ROMA – E’ un giorno triste quello appena cominciato, l’attentato a Manchester ha scosso tutto il mondo. Impossibile restare indifferenti alla notizia. La festa di giovani e giovanissimi, il concerto della pop star americana Ariana Grande, sconvolta dalla follia terroristica. Unanime il cordoglio dei politici e dei capi di Stato.

Attentato a Manchester il cordoglio dei leader mondiali

Dalla Cina all’Italia, la condanna per l’attentato a Manchester è unanime. Xi Jinping, presidente della Cina, ha immediatamente telefonato alla regina Elisabetta II per porgere le condoglianze sue e dell’intero popolo cinese ai famigliari delle persone che hanno perso la vita al concerto di Manchester. Dalla lontana Australia, il premier Malcom Turnbull ha espresso ferma condanna per il “brutale attacco contro giovani vite”. Di barbaro attacco contro vittime innocenti ha parlato, invece, Nicola Sturgeon, leader della Scozia. “Tristezza e orrore” sono i sentimenti a caldo della cancelliera Angela Merkel. In una nota, Merkel ha espresso la “vicinanza della Germania al Regno Unito” e ribadito che “il presunto attacco terroristico” all’Arena Manchester “non farà che rafforzare la nostra determinazione a lavorare coi nostri amici britannici contro chi commette atti tanto inumani”.
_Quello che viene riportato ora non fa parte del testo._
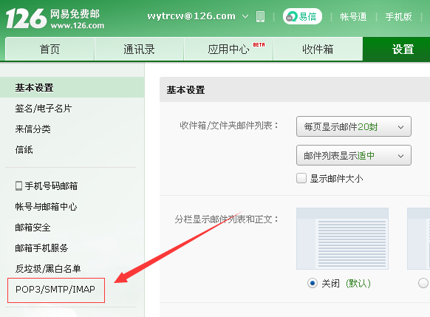Open the 邮件列表显示适中 dropdown

click(354, 155)
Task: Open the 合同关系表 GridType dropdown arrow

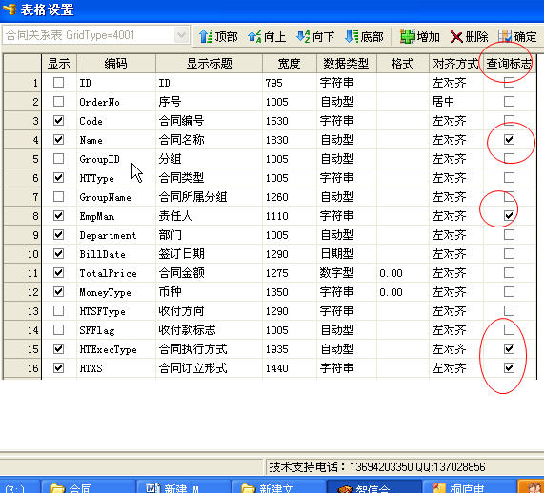Action: [x=181, y=35]
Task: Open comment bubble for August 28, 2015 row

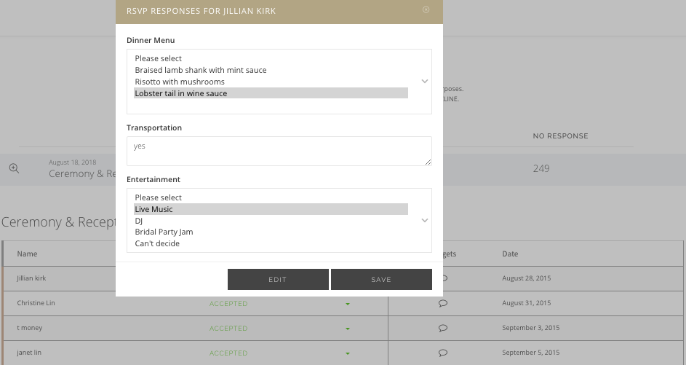Action: pyautogui.click(x=443, y=278)
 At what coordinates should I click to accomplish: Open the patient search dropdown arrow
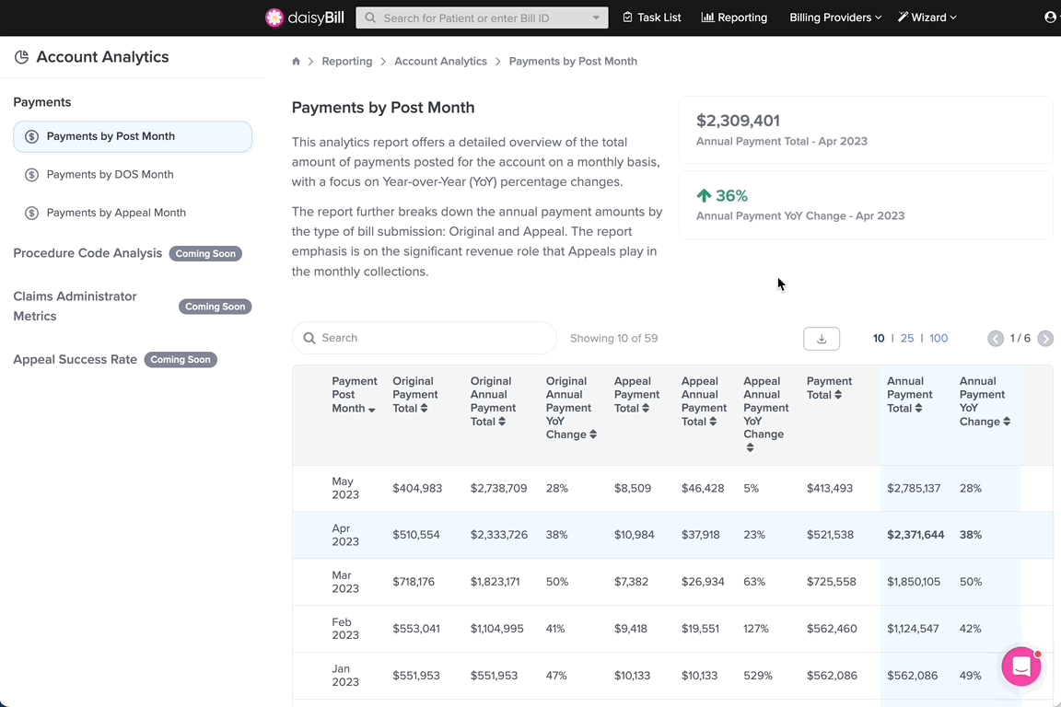(x=596, y=18)
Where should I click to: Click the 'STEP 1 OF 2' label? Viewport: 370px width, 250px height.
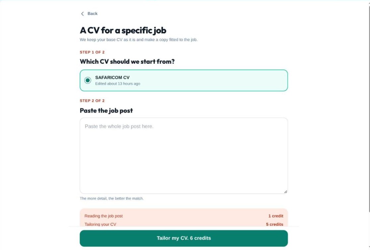coord(92,52)
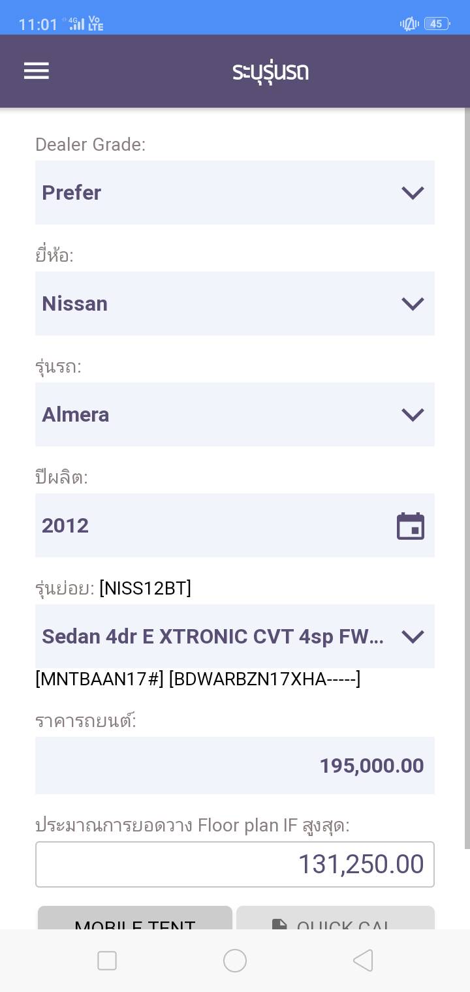Open the Sedan 4dr E XTRONIC sub-model dropdown

click(234, 636)
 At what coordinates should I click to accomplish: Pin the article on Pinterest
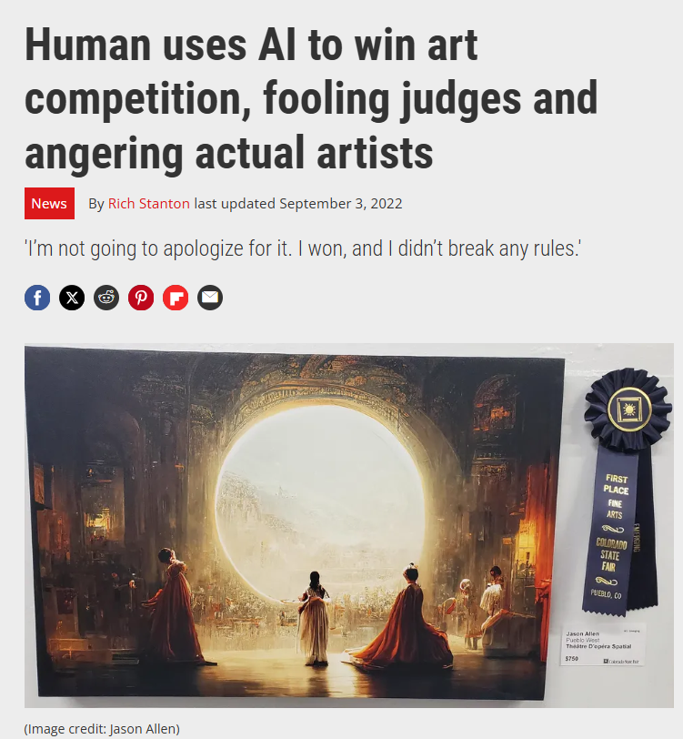[x=141, y=298]
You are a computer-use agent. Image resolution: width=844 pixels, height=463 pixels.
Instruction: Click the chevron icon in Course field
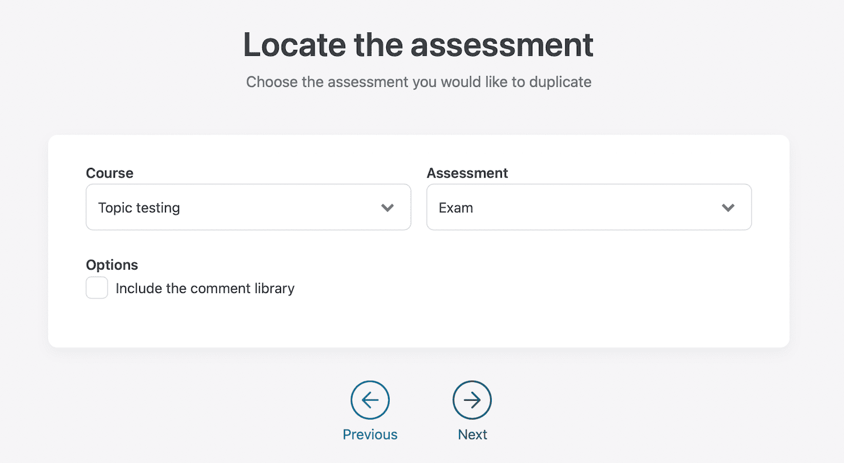click(x=387, y=207)
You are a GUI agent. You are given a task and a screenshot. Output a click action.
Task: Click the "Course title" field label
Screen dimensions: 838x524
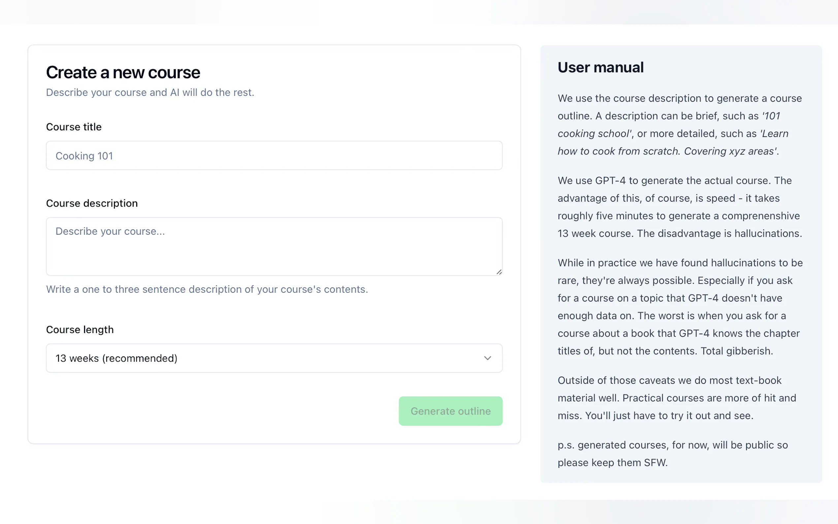74,127

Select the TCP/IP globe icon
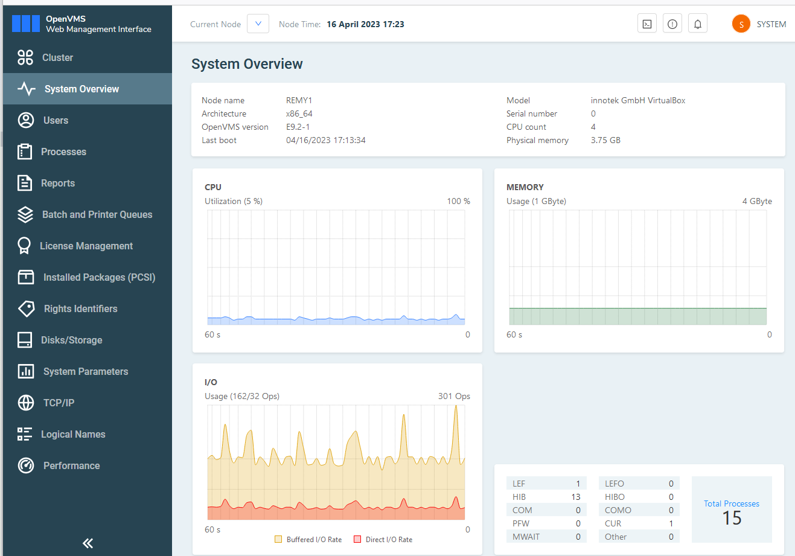point(26,403)
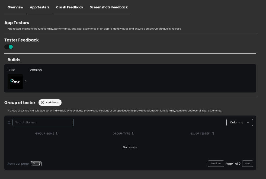Click the plus circle icon in Add Group
The height and width of the screenshot is (179, 266).
[x=43, y=103]
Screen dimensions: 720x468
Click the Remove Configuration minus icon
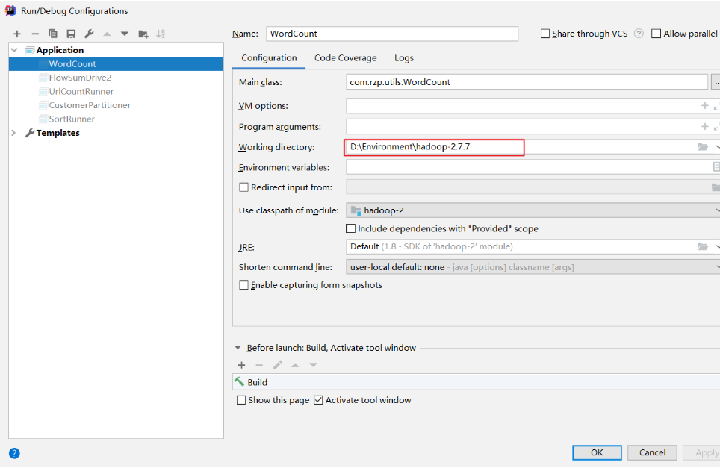35,34
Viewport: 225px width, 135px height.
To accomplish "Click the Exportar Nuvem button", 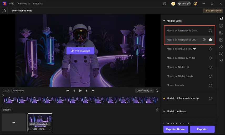I will (x=176, y=129).
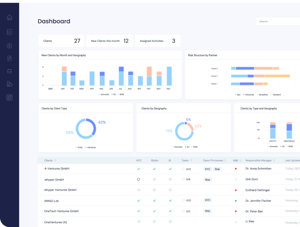Open the 4-Ventures GmbH client row
The image size is (300, 227).
(x=57, y=169)
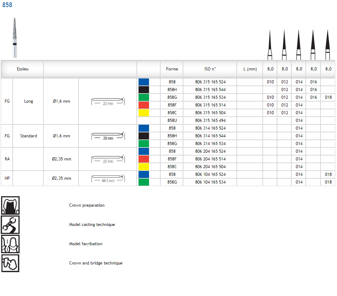Click the Model casting technique icon
This screenshot has width=337, height=296.
11,225
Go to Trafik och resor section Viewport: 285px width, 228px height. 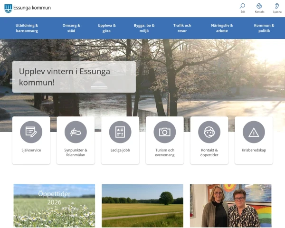(182, 28)
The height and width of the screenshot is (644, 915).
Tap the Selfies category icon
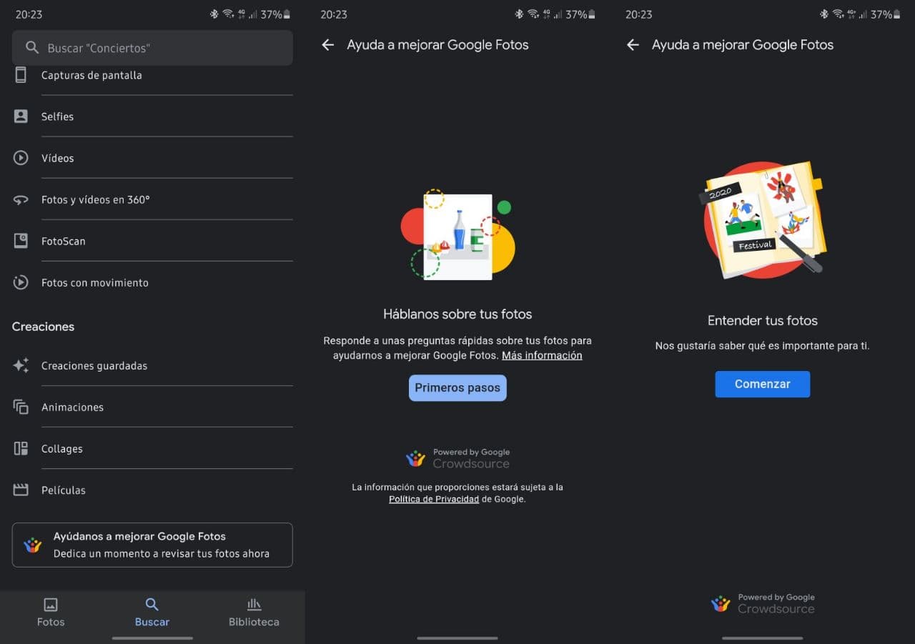(21, 117)
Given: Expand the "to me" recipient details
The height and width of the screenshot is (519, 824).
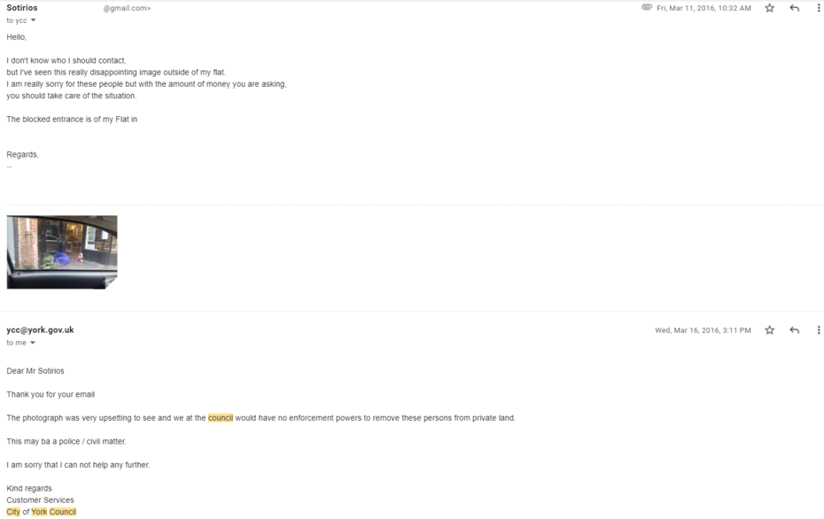Looking at the screenshot, I should click(x=33, y=343).
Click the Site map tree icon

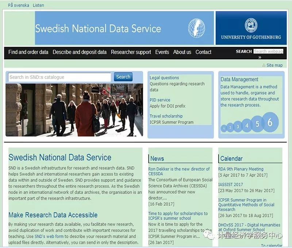264,65
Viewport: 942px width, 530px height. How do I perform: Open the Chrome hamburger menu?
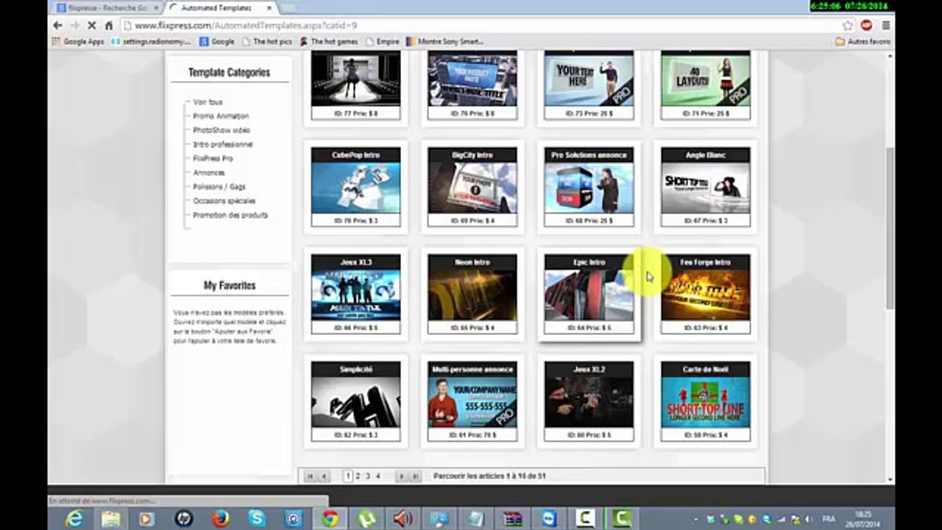885,25
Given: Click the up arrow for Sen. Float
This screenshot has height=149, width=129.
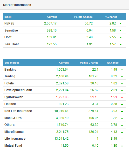Looking at the screenshot, I should [x=121, y=45].
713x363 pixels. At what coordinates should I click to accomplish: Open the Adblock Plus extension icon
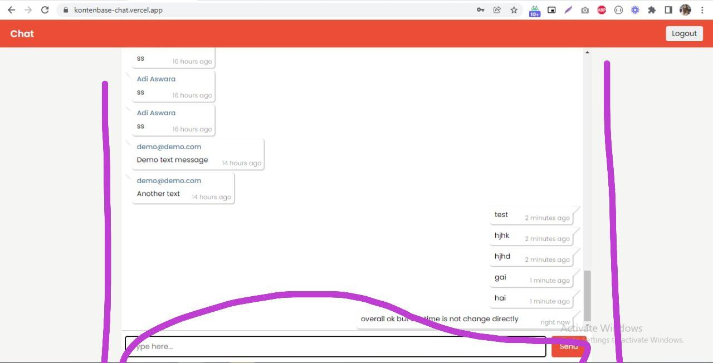coord(601,9)
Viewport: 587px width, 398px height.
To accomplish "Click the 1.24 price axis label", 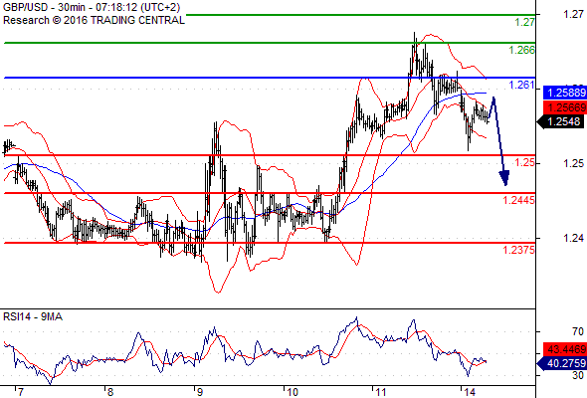I will 573,238.
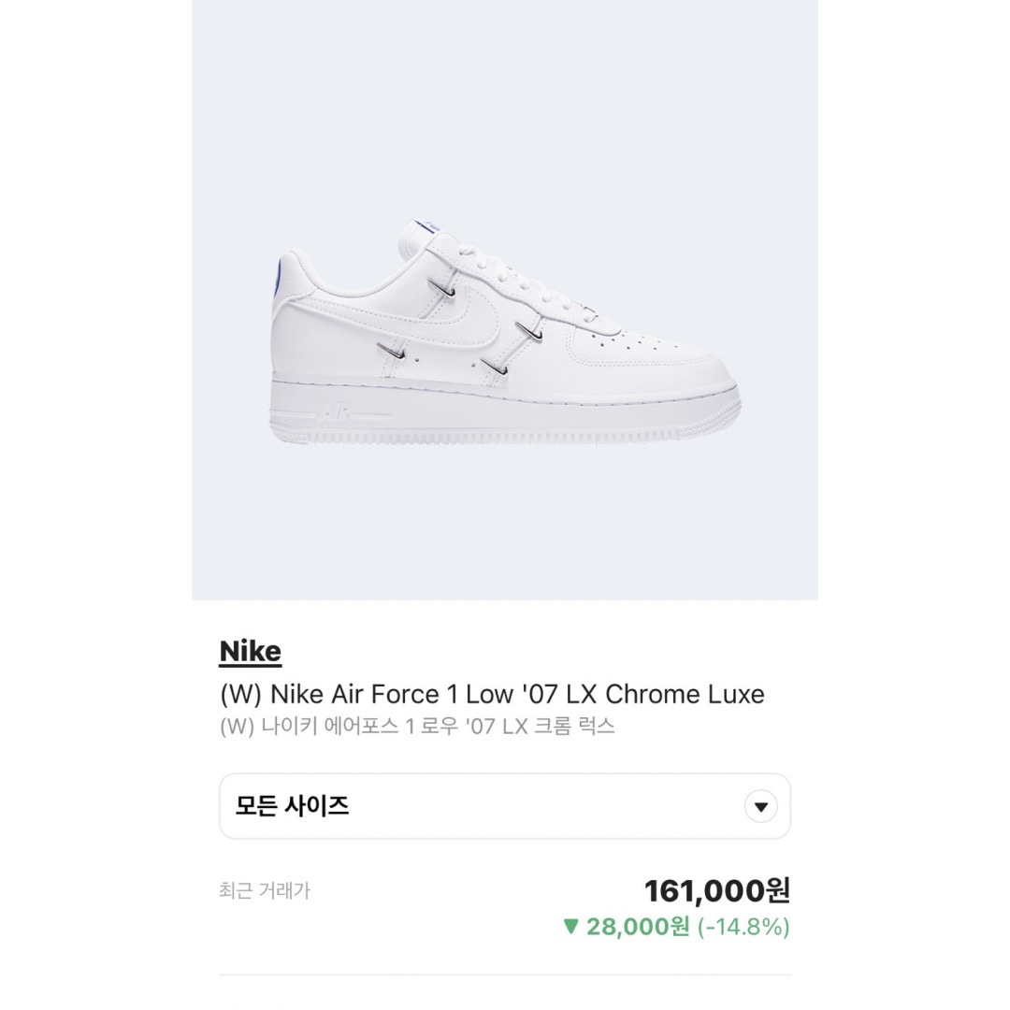This screenshot has height=1010, width=1010.
Task: Click the circular arrow inside the size selector
Action: click(759, 805)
Attentato a Manchester il cordoglio italiano

“L’Italia si unisce al popolo e al governo britannici. I nostri pensieri alle vittime dell’attacco di #Manchester e alle loro famiglie”. Questo il tweet del nostro presidente del Consiglio Paolo Gentiloni. Sempre su Twitter si è espresso anche il ministro degli Esteri Angelino Alfano. “Cordoglio e dolore per quanto accaduto a Manchester”, scrive Alfano. “Siamo vicini al popolo britannico, al governo, ai feriti e alle famiglie delle vittime”, ha poi aggiunto. “Ho chiesto immediatamente agli uffici di verificare la possibilità di poter avere oggi in tutte le scuole, di ogni ordine e grado, un minuto di silenzio a mezzogiorno per le vittime di Manchester. Per ragionare su cosa è accaduto e riconnettersi con il contrasto alla violenza per la cultura alla legalità. Mi è sembrato anche questo un gesto educativo”. Così il ministro dell’Istruzione, Valeria Fedeli a margine della manifestazione ‘Palermo chiama Italia’ nell’aula bunker del carcere Ucciardone.